Even with the exercises that you wrote above--total voodoo. they're not going to give you what you even say you need--the ability to pick up a generator and walk with it.

I've carried a 135 lb person up a flight of stairs. Is that as much as a generator?

and poor me. a 128.5 lb ovo vegetarian girl.

gee, i probably don't know crap about lifting. or fitness. or diet. or anything else.

how could i?

i've only been doing it for 12 years.
 
#24 ·
punk:

the muscles that you're talking about specifically are the triceps. these are the two best exercises for this movement:

1. bench press

2. close grip bench press.

i highly recommend close grip bench press. using similar to bench press form, but with, obviously a closer grip--14 inches between hands for a female (on average) and 16 for a male (on average). Either way, the hands are only as far apart as your chest is wide.

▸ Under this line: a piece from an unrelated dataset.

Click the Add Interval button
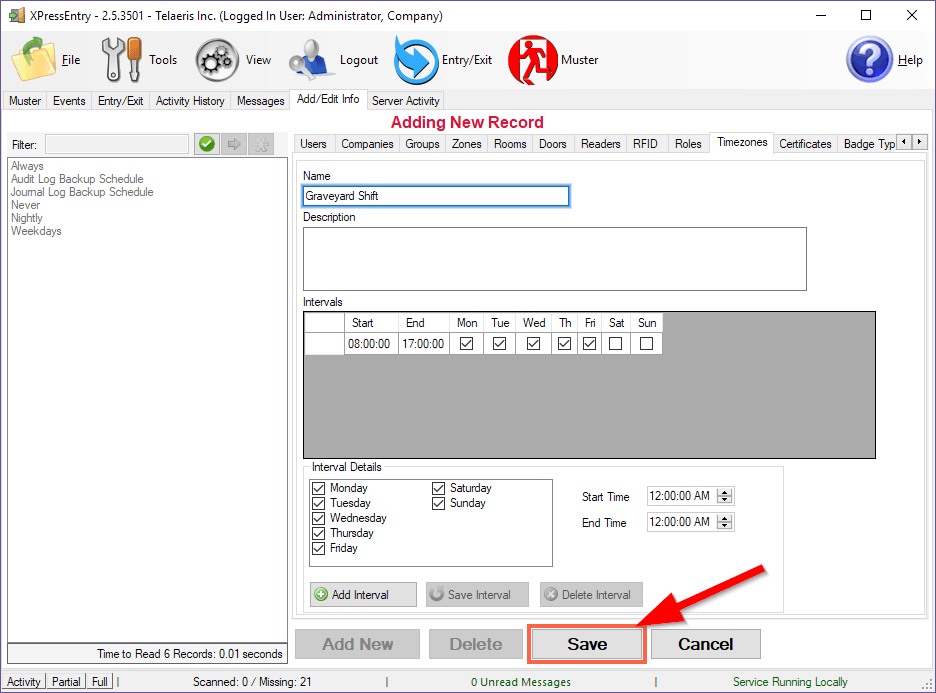pyautogui.click(x=363, y=595)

this also works other major muscle groups, you'll find all sorts of great definition from it, but it particularly hits the triceps. I enjoyed my cycle in it.

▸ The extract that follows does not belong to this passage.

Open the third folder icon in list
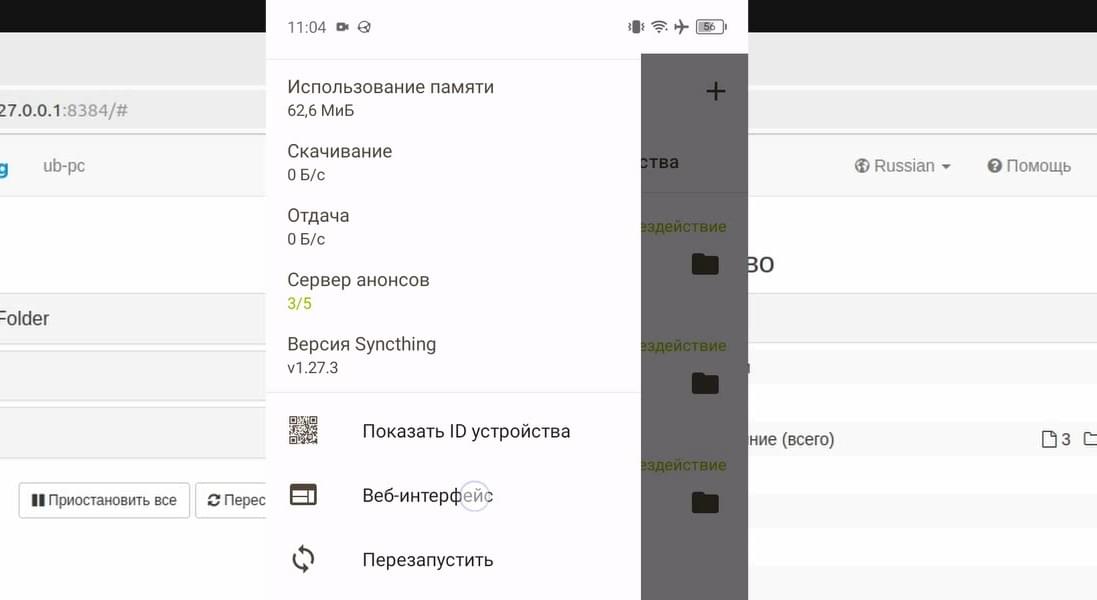This screenshot has height=600, width=1097. (x=705, y=502)
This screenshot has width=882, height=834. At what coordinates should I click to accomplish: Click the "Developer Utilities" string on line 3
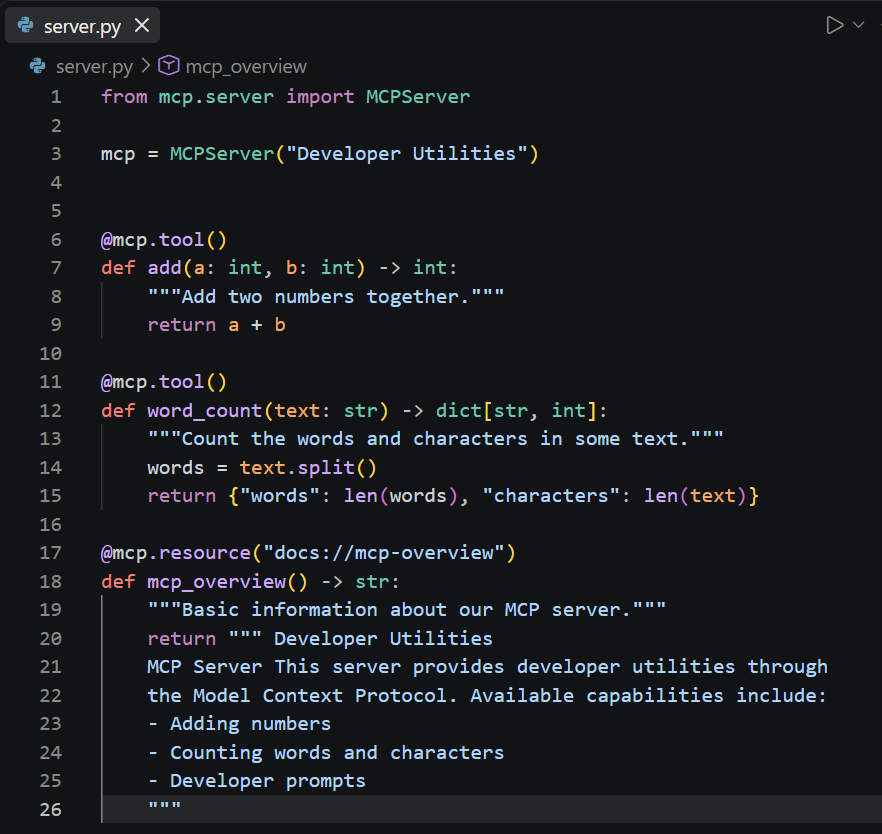click(x=407, y=154)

also, if you practice yoga, warrior II is great, as is the sequence of chatarunga dandhasana, upward facing dog (urdhva muka svanasana) and downard facing dog (adho muka svanasana).
 
#26 ·
well, i don't know how advanced your practice is, but you may also be interested in bakasana (crow/crane pose), sirsasana II (tripod headstand), and various fore arm balances are nice too.

i highly recommend this arm sequence which really gets me every time:

plank pose

chatarunga dandhasana (low push up--use good form!)

Then:

inhale: up dog

exhale: chatarunga

inhale up dog

exhale chatarunga

Do 5 breaths.

on the sixth inhale up dog, do downward dog on the exhale.

then, inhale going toward dolphin pose.

keeping the hands shoulder distance apart, lower the elbows (bending them down toward the floor), hovering two inches above the floor. make sure that they don't bend out--you want them to bend down, keeping forearms parallel to the floor, in a line with shoulders and wrists!

then, hold for a few breaths, lower the elbows to the floor. HOld similar to down dog for a few breaths, then inhale raise up about 2 inches from the floor (raise elbows) hold for a few, then raise to down dog.

repeat this say three or four times--as many as five or six times if you'd like.

you'll really really really feel your triceps after this sequence!